L’explication de l’impasse dans laquelle s’est enfermée l’intersyndicale est bien là. En fait, les revendications, comme les salaires ou le rejet de la réforme des retraites, prennent un contenu politique radical, contestent le système, posent le problème de qui décide, pour quels intérêts... la question de la lutte des classes jusqu’au pouvoir, que l’intersyndicale rejette et combat... « dialoguons ! » dit-elle à nos ennemis.

Le 6 juin, toutes et tous dans la rue et préparons la suite

La colère est là. Elle se manifeste dans de nombreuses grèves. Elle pourrait éclater dans l’éducation nationale où le Pacte de Ndiaye est vécu comme une provocation, une casse des conditions de travail et du statut au prix d’une prime minable, sans parler du démantèlement de l’enseignement professionnel.

Malgré le ralentissement de la fréquence des journées nationales de grève, les initiatives de contestation continuent. Toute une partie du mouvement qui s’est organisée indépendamment de l’intersyndicale nationale, dans des collectifs, des réseaux, des assemblées, continue de discuter et décider de ses propres actions.

Cet acquis d’une partie du mouvement qui réunit des travailleur·ses, des jeunes, des syndicalistes, des gilets jaunes, et qui fait vivre sa propre organisation démocratique constitue sa force la plus vivante, la plus dynamique, qui prend ses initiatives sans attendre les consignes. Cette démocratie par en bas est la condition même de l’action et de la politisation, qui fait le lien entre les expériences militantes collectives et les prises de consciences pour comprendre et discuter de nos tâches, de nos perspectives.

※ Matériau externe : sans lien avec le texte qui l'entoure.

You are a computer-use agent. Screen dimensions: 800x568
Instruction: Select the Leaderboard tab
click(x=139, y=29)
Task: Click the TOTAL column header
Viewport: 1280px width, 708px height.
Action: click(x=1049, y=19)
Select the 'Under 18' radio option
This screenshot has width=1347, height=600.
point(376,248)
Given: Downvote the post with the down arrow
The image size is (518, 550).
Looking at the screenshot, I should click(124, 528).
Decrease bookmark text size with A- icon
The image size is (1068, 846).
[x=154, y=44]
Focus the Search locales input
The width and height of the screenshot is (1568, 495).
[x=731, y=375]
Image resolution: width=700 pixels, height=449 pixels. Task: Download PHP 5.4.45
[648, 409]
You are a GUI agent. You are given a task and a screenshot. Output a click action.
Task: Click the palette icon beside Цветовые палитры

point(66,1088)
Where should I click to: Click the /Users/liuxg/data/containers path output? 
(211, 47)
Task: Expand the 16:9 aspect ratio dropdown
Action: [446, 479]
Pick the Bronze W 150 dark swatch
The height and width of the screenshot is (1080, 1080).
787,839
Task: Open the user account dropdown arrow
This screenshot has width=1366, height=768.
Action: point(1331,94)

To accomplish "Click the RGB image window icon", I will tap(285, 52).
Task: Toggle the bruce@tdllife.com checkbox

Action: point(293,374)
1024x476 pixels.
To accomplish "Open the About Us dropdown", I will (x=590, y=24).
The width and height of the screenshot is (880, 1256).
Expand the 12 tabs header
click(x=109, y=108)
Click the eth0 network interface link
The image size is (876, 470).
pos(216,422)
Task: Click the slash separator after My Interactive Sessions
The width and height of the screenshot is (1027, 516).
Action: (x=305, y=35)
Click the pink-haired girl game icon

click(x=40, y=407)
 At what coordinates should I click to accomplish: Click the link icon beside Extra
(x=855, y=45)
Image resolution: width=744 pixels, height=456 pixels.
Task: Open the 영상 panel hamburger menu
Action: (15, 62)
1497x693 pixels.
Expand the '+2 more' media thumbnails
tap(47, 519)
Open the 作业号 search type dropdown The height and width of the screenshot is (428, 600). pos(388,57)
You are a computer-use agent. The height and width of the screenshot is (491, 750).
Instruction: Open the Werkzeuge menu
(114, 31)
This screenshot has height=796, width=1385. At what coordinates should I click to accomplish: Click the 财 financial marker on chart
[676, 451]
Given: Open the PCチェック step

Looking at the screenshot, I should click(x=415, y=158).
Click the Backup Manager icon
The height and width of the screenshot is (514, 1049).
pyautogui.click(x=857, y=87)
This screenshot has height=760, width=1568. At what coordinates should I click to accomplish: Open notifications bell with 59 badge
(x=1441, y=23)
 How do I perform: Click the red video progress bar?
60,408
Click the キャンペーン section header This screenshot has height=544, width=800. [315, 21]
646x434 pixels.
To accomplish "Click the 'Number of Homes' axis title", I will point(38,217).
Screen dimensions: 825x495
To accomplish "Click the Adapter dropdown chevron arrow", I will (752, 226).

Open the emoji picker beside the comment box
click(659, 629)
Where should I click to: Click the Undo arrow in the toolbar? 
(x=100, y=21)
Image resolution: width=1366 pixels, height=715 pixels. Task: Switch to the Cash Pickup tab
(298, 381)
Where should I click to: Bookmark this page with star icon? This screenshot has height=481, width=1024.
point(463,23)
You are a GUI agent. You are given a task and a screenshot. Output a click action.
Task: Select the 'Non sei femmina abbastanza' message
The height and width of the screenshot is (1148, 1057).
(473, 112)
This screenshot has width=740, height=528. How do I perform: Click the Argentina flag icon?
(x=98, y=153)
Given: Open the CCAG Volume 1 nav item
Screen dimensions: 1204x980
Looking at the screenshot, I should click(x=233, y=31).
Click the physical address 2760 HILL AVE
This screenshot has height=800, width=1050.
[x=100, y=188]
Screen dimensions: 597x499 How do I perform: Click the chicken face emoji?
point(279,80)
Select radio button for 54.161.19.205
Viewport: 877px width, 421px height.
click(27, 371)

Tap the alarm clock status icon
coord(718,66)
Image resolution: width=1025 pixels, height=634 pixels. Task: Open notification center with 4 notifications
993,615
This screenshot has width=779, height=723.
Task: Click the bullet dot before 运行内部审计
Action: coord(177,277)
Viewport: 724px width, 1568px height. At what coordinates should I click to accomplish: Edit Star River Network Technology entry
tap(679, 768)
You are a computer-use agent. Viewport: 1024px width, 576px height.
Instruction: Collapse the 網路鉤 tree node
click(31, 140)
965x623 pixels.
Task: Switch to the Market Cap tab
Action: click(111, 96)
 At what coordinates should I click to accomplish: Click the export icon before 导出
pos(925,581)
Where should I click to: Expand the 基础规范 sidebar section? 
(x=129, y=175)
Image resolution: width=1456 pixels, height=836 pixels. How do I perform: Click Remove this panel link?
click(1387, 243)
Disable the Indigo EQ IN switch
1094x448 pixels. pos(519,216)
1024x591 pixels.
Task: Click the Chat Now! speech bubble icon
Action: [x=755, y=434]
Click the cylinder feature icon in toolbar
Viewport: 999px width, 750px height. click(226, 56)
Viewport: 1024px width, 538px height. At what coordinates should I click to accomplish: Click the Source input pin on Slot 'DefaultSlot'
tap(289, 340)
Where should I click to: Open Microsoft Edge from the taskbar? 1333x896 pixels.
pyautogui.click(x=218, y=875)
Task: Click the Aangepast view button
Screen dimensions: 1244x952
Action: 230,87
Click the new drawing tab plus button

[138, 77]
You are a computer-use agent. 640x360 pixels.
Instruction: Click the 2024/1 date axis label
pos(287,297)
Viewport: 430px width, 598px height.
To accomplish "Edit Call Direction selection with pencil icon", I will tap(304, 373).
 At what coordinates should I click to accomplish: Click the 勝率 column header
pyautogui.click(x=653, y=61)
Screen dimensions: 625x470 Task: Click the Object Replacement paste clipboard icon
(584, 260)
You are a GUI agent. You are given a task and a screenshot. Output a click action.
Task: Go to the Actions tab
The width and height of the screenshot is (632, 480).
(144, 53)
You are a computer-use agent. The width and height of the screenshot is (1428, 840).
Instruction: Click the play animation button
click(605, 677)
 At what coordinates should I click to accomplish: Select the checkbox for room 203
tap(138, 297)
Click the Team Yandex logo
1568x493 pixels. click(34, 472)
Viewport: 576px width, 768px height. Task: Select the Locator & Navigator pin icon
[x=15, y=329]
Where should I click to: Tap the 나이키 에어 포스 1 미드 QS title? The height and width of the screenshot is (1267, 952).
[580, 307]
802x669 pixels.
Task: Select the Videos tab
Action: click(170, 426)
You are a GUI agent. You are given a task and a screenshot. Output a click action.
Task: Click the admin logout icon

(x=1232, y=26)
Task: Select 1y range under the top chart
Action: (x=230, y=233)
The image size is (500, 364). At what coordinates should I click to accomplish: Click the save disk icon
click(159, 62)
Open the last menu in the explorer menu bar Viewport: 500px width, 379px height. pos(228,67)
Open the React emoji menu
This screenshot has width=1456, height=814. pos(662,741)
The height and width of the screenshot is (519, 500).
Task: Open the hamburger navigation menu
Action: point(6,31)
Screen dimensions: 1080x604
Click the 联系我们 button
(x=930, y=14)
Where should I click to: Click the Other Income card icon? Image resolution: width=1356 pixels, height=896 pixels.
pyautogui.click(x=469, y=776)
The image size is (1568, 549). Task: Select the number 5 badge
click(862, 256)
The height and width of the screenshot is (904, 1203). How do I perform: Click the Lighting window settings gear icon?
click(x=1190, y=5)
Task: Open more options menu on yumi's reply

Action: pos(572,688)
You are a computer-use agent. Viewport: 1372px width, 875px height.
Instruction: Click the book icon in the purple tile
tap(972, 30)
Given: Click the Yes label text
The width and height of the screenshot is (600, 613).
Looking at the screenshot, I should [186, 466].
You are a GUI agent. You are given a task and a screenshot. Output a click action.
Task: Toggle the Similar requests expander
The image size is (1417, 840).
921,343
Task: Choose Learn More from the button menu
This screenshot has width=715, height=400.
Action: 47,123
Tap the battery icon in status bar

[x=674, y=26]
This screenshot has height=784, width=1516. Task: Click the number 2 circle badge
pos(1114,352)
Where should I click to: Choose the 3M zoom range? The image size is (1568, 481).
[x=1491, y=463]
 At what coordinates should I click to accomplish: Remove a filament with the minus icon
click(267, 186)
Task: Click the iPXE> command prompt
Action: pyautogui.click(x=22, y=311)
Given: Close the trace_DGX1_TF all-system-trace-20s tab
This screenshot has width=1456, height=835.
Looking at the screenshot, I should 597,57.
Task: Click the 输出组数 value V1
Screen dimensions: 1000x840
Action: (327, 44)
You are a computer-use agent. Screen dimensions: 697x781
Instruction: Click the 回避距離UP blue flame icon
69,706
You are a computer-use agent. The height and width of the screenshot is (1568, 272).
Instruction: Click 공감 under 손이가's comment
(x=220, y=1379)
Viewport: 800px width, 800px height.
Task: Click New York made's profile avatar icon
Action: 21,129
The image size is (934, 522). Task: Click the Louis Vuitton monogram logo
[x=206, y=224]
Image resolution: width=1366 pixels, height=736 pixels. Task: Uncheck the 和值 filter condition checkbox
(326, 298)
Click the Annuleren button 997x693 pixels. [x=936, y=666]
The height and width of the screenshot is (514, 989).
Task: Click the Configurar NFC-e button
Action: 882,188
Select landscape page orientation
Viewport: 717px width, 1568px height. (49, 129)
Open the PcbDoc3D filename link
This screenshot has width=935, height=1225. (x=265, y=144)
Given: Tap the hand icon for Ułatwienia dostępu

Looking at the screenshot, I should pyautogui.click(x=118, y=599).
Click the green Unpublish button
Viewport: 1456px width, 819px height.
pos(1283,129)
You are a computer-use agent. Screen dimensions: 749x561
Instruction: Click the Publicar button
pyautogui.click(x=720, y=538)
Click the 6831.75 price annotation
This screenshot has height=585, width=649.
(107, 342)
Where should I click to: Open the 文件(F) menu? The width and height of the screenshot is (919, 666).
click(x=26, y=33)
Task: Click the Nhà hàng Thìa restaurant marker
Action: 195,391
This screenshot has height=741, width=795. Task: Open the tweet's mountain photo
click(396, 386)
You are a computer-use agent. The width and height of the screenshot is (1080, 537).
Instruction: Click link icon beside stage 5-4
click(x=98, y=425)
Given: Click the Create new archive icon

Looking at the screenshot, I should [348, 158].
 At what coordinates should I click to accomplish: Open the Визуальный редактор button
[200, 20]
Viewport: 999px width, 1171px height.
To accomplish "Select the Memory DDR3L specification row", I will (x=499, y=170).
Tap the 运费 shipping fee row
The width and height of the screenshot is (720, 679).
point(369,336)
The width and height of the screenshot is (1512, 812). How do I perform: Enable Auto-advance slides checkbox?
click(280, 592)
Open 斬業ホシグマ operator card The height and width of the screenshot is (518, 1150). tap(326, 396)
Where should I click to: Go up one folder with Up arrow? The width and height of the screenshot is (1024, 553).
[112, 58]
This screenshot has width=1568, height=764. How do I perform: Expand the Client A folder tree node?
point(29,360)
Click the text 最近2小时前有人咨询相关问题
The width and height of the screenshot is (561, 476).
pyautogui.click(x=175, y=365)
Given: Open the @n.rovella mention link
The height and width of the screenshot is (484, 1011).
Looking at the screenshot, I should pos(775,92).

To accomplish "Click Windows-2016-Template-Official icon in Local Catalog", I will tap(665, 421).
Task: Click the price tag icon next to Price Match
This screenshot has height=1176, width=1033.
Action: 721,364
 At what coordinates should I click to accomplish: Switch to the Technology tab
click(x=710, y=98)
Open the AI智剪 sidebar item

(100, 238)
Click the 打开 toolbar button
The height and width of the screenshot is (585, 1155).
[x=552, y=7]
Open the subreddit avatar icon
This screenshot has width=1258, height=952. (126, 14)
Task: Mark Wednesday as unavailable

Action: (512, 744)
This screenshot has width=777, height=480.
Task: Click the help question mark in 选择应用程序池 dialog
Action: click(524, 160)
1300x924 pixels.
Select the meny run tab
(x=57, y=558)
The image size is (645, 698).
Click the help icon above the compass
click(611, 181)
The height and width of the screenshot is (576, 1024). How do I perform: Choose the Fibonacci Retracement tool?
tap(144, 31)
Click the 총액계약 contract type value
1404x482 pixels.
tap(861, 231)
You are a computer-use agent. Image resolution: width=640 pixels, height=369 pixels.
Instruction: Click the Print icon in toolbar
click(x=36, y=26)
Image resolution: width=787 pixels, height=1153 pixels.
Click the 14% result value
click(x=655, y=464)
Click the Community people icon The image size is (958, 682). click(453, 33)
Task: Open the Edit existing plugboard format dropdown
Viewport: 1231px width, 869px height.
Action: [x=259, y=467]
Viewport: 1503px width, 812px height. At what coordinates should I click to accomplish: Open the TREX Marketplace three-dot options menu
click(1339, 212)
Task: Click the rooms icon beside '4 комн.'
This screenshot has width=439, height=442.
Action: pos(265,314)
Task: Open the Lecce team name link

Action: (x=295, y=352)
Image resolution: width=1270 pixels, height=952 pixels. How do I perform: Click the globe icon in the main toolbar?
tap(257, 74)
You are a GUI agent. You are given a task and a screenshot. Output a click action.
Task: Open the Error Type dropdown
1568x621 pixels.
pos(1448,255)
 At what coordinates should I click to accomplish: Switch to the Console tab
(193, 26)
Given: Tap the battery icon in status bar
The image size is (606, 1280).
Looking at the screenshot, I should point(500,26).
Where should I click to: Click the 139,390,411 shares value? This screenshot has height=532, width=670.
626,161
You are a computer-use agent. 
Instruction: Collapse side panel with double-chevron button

C’est une première étape pour que le mouvement pense par lui-même des perspectives hors du cadre institutionnel, sans rien attendre ni du parlementarisme ni du « dialogue social », mais en cherchant à donner un contenu au « Macron dégage ! ». Il ne peut être progressiste que si on lui fixe la perspective du contrôle démocratique des travailleurs sur toute la société, pour renverser le capitalisme, qui ne peut naître que de l’expérience du contrôle démocratique de nos propres luttes.

Dans un contexte de crise et de bouleversements politiques et économiques, d’impuissance et de déstabilisation de toutes les vieilles organisations issues du mouvement ouvrier, toutes les évolutions sont possibles. La poussée réactionnaire autour de Macron, s’appuyant sur le refus de l’affrontement de l’intersyndicale, provoque déjà une phase de doute chez de nombreux travailleurs, elle peut provoquer une démoralisation dans une fraction de notre classe tandis qu’une autre relève la tête, s’organise, cherche les idées de son émancipation collective. Nous avons besoin de voir et discuter tout ça lucidement, pour se projeter, construire dans la durée, discuter nos perspectives pour défendre nos droits, transformer la société, en prendre le contrôle.

Soyons nombreux·ses le 6 juin pour faire entendre notre colère et construire la suite de notre mobilisation.